_Aim of the task_:
Could you rewrite everything from the start of the material down through the line containing "This screenshot has" as a JSON list of strings, one string per line, leaving out blank lines?

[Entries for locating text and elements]
◆ ◆ ◆
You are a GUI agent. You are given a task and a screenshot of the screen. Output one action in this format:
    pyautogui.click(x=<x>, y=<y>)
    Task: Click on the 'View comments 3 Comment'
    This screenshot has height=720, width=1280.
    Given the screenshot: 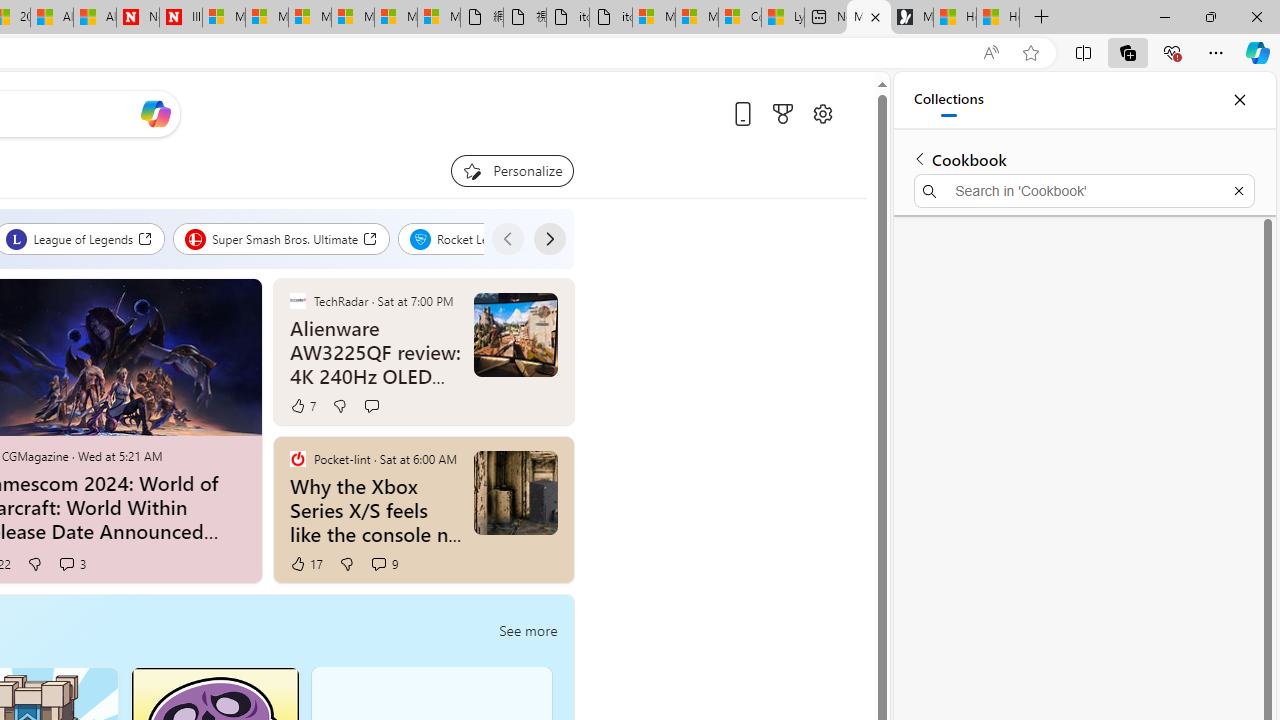 What is the action you would take?
    pyautogui.click(x=66, y=563)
◆ ◆ ◆
_Solution for this exercise_:
[
  "You are a GUI agent. You are given a task and a screenshot of the screen. Output one action in this format:",
  "    pyautogui.click(x=<x>, y=<y>)",
  "    Task: Click on the 'View comments 3 Comment'",
  "    This screenshot has height=720, width=1280."
]